Overtrim wrote in post #11436173 (external link)
Sandpiper, I may be making something simple into something difficult. This small town contains 6 small white churches and each one contains beautiful dark stained glass windows. These churches date from the mid-1800s. There will be problems with shadows and light on some. I wanted to try and capture the most detail as possible.

Yeah, I know the problem. I would tend to do one shot exposed for the whites and another exposed for the windows. Then tweak them in RAW as usual (but specifically for the areas in each that you will be using). Having got the two versions ready, open both into regular photoshop as layers, with the 'windows' version under the general one. Then carefully erase the windows from the top one (I use a low opacity eraser so I can build it up gradually to where I want it, and it also gives a soft edge with several low level passes instead of one harsh one) so that the correctly exposed windows come through. If you have other areas that need different exposures, you simply add a third layer and do the same again.

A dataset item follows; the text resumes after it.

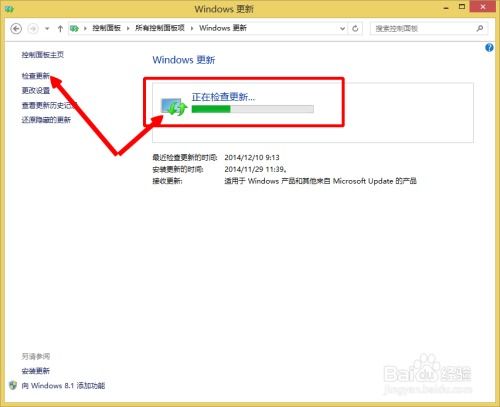Viewport: 500px width, 407px height.
Task: Select 控制面板 breadcrumb item
Action: click(106, 28)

That is simply my way of doing it, you can use HDR software but I find it is less realistic and you can easily lose true whites and blacks as it tries to fill whites from the darkest image, and blacks from the lightest. Like I say though, a dozen people will probably have a dozen ways of doing it.

Just make sure that you have plenty of history steps available in case you need to wind it back and redo a window (I use 99 as my default history setting).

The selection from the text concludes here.